Mar de Ajó

Me acuerdo de estar agachado observando desde una distancia prudente. Hernán se agazapaba sobre el animal y me miraba con ojos cómplices. Lo tomaba por el lomo más rápido de lo que yo podía entender, con esa destreza que solo logra la repetición.
No todo el mundo conoce la técnica clásica para agarrar un sapo en reposo. Hay que apretarlo contra el suelo con los pulgares, deslizar las manos a lo largo del vientre y alzarlo. Los primeros segundos son críticos, porque el bicho intenta saltar. Hay que dejarlo sacudir las patas, sin asustarse, hasta que se calma.
Todos los días eran casi iguales en Mar de Ajó. Por las mañanas, mi mamá se tumbaba al sol mientras vigilaba a Carito, que se divertía con baldes y vasos de plástico. La podías ver toda agitada volviendo de la orilla, desparramando agua a su paso. Ahogaba su única muñeca en un menjunje que armaba al lado de la carpa. ¡Avenas movedizas, avenas movedizas! Jorge se hacía el que leía un rato y terminaba dormido con el libro abierto sobre su enorme panza enrojecida.

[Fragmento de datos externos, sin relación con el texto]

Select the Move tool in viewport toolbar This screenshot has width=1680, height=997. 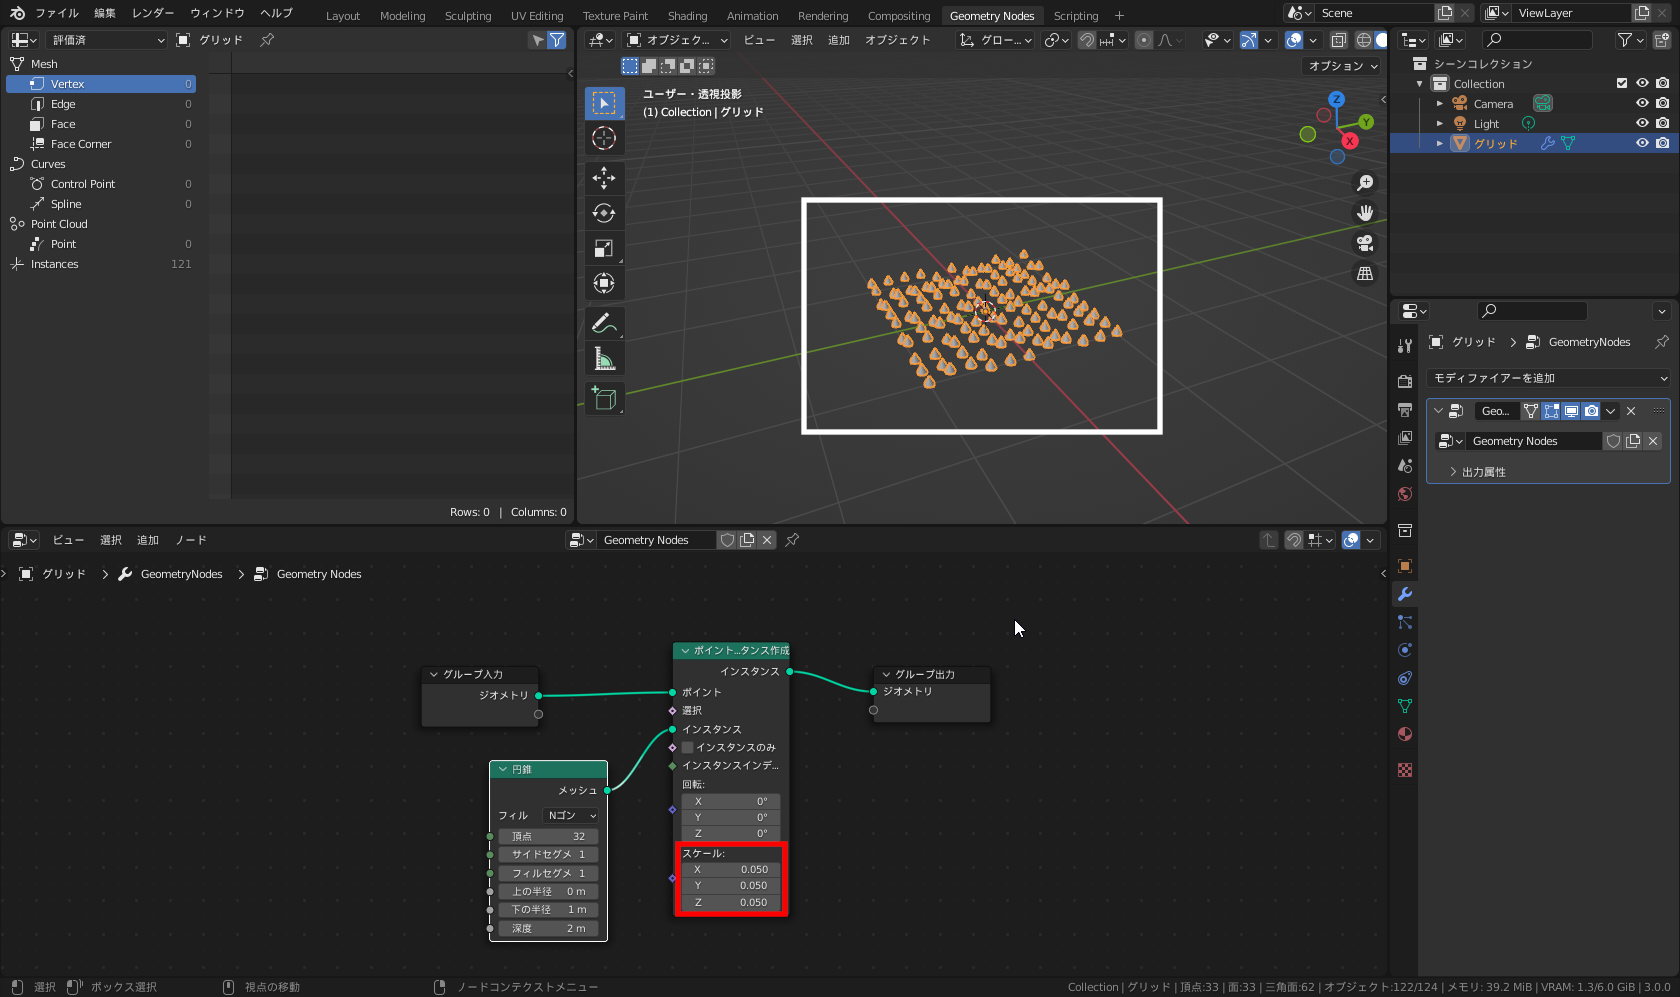(x=604, y=178)
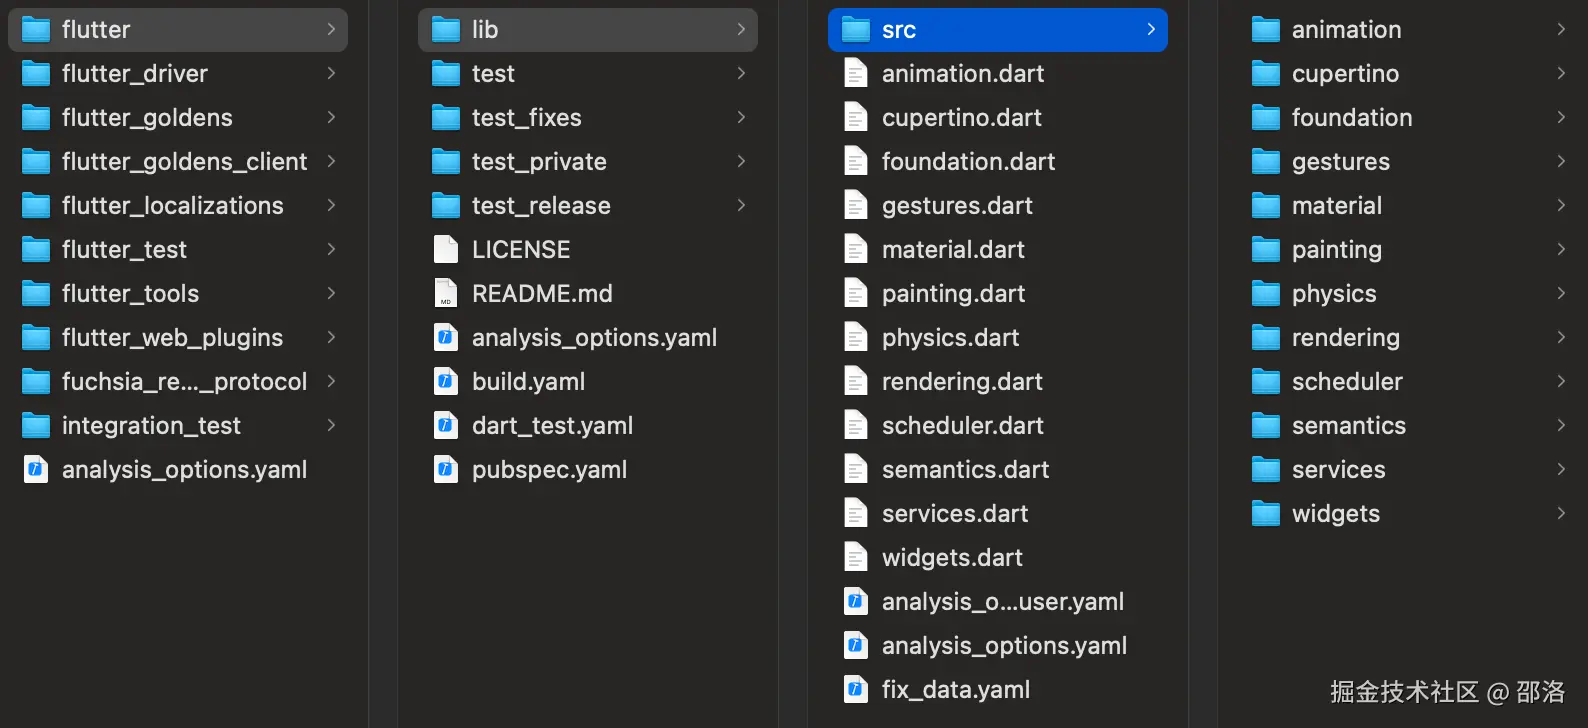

Algo que aprendí de chico es que el asfalto siempre desprende calor y, casi siempre, letargo. A la hora de la siesta, Hernán y yo éramos los únicos al costado de la ruta. Hernán en cuero, la piel dorada, hombros encorvados, bíceps tensos. Ese verano su cuerpo estaba distinto y había cambiado la forma de hablar.
Me había escapado de la cabaña en donde todos jugaban al dominó con los Argañaráz. Solía encontrar una excusa para no estar cuando venían porque me incomodaba ver a mi mamá intentando pertenecer, riéndose agudo y dando la razón a todo el mundo menos a Jorge. Me da pena Jorge, no era mal tipo.
Recuerdo, como si fuera hoy, la sensación pegajosa en la boca. La coca que habíamos comprado en el kiosco del Dirty estaba caliente. Al costado de la ruta, me pareció que Hernán podía escuchar mis pensamientos. Me esforcé por no pensar en nada, por las dudas, pero a los pocos segundos me desconcentré. Me avergonzaban los reflejos rubios que adornaban mi melena.
– Tan buenas las mechitas.
– Ah, gracias. Se llaman reflejos. Se lo copié a un jugador de Central.
Hernán, si me estás leyendo la mente, pestañeá dos veces.
Nada.
Los abuelos de Hernán tenían un departamento sobre la costa, por lo que vacacionaba ahí siempre, incluso en invierno. Quizás por eso yo lo veía así, místico y salvaje. Ese año había llegado antes de navidad y se quedaría hasta entrado marzo. Por las noches hacía la cuenta: para cuando volviera a Santiago, Hernán habría asesinado una centena de sapos.
A veces intentaba imaginar cómo era su vida allá en el norte. Sus amigos, el resto de su familia. ¿Iría a un colegio católico? ¿Fumaría a escondidas en los recreos? Nunca le pregunté nada de eso. No podía traicionar el pacto implícito que nos unía cada verano, no a Hernán y a mí, sino a lo que Hernán y yo éramos cada año, por única vez, en ese lugar.
No todo el mundo conoce la técnica clásica para reventar un sapo contra un camión. Algunos creen que es cuestión de intuición, pero el secreto está en calcular distancia x tiempo. En eso, Hernán era un maestro. Y ese año, el último en que lo ví, estaba más afilado que nunca.
Los veranos son como carátulas que separan los capítulos de la infancia pero, curiosamente, terminan siendo el componente principal de las memorias. Así es que cada vez que pienso para atrás, aparecen. Hernán, el calor, el vapor de la ruta, los sapos muertos.